* GIVEN PASSAGE:
Jon Hamm continues his impressive film and TV presence, currently clowning it up in H&R Block commercials and this month he stars in the broadcast premiere of Marjorie Prime, (Sunday, February 4 at 7 p.m., ET on Ovation), an elegiac science fiction tale of an old woman with dementia visited by the holographic projection of her deceased husband… in his younger days.
Untethered from his milestone Mad Men role as antihero Don Draper, Hamm has proved game for the silliest of sitcom gags to leading roles in major dramatic releases such as this year’s Beirut.
Hamm plunged into a dark future of virtual reality and avatars in Black Mirror’s 2014 "White Christmas," but viewers need not be concerned about such bleak dystopian aftertastes here. Set in 2050, Marjorie Prime is a delicate and captivating unraveling of Marjorie’s backstory as her daughter and son-in-law, Tess and Jon (Geena Davis and Tim Robbins), have provided her with her holographic husband Walter (Hamm), her “prime,” still handsome and in his 40s, to keep her company and to recount details of their life together as her memory fades.
Adapted from the original Pulitzer Prize-nominated play by Jordan Harrison, the film has the cadence and meditative feel of a Tarkovsky or Bergman set piece, primarily taking place in Marjorie’s oceanside home, with long takes accompanied by the recurring sound of the surf and an emotional techno-score by Mica Levi. (Lois Smith, top, reprises her role as Marjorie from the original 2014 stage premiere.)
Like a David Mamet play, people don’t talk this way, but you wish they did, as when Jon explains unspoken family secrets missing from Walter’s original programming, and then drifts into subtle frailties of human relationships -- how they often collapse or somehow, they survive despite them.
Alone with Walter one night, Jon, after a large scotch, spills out, “Walter, all relationships, even the long-lasting ones, are impossible. Marriages, friendships, people are constantly looking the other way, accepting some bad news, penny infringements, compromise, betrayal. You have to decide. You say, ‘I want you. I want this.’ Then you work through all the disappointments, disasters. You work through it. Against all odds.’”
Walter listens patiently, seeming to concentrate, and answers as he does when he is given new information about his former life.
Flatly, but sincerely, he replies, “I’ll remember that, now.”
With some unexpected but stirring turns, we, as Walter, unfold Marjorie’s story, some of it unbearable, but other parts the stuff of a life worth remembering, including the time she went with him to walk in the winter sun under Christo’s flying saffron flags under his "Gates" art project in Central Park in 2003.
Life-like avatars are really the only forward bit of technology here, and like all worthwhile science-fiction, Marjorie Prime uncovers some of our most urgent concerns through its futuristic conceit. Walter gains the complexity and accidental grace of those around him; viewers get a grand excavation of identity, authenticity, and compassion set within what we would otherwise consider inadequate or superficial relationships.
And what would we say to lost loved ones if we had another chance?
Ovation has stood by its slogan, “America’s Only Arts Network,” by continuing to bring fine arts documentaries and dramatic adaptations like Marjorie Prime to cable viewers.
That is commendable and should be rewarded. Bravo launched decades ago with a similar mission, flopped, and now is the home of Real Housewives – hardly in the same solar system as Marjorie Prime.

* PROBLEMS TO WORK ON:
**A.** Copy everything in the Marjorie Prime review from "Life-like avatars are" down to "or superficial relationships." word for word.
**B.** According to the Marjorie Prime review, why have Tess and Jon provided Marjorie with the holographic Walter? Answer in one to three sentences.

* DATASET:
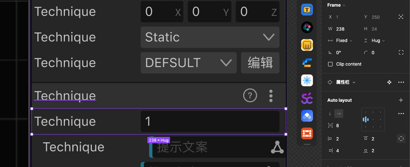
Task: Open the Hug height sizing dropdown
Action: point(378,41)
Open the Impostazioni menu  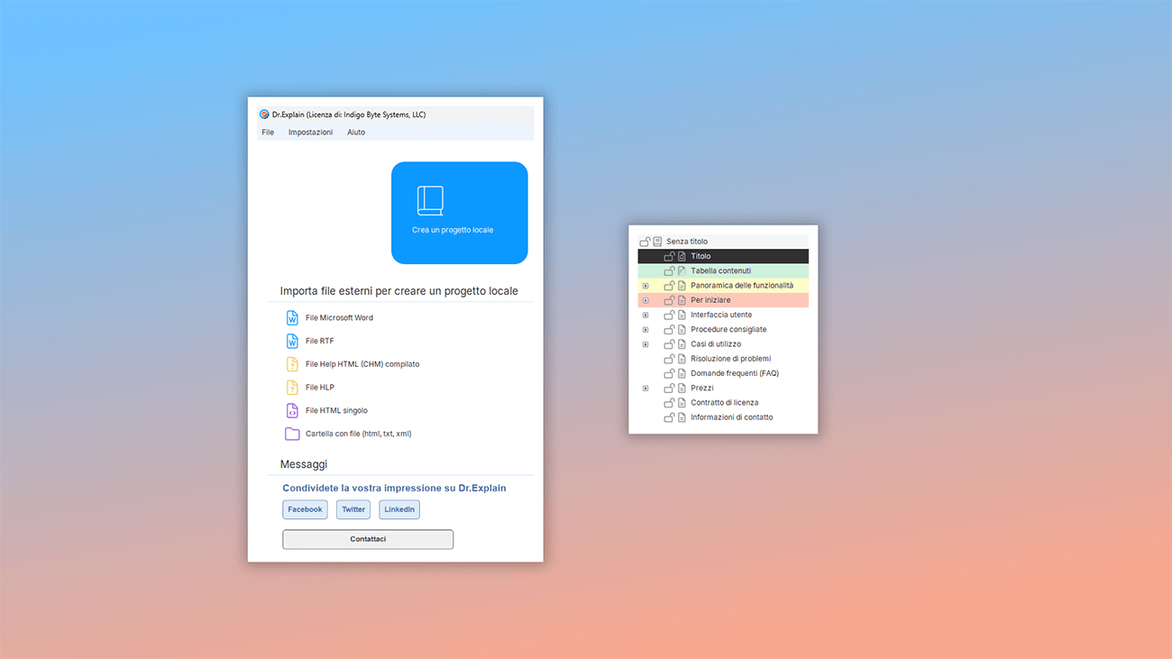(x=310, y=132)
* * *
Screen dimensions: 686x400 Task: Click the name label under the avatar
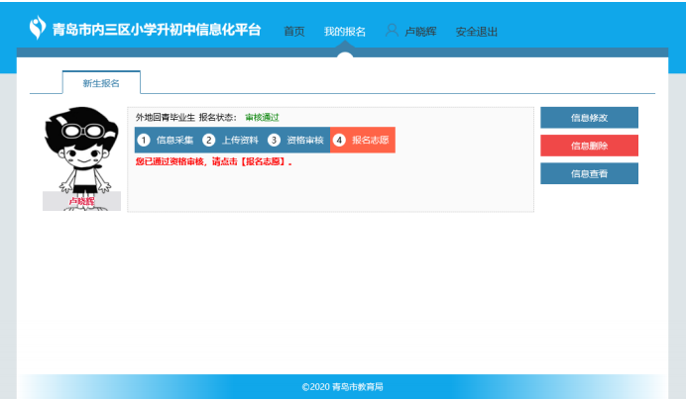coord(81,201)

* TASK ANSWERS:
**A.**
Life-like avatars are really the only forward bit of technology here, and like all worthwhile science-fiction, Marjorie Prime uncovers some of our most urgent concerns through its futuristic conceit. Walter gains the complexity and accidental grace of those around him; viewers get a grand excavation of identity, authenticity, and compassion set within what we would otherwise consider inadequate or superficial relationships.

**B.** They provided Walter, her "prime," to keep Marjorie company. He also recounts details of their life together as her memory fades.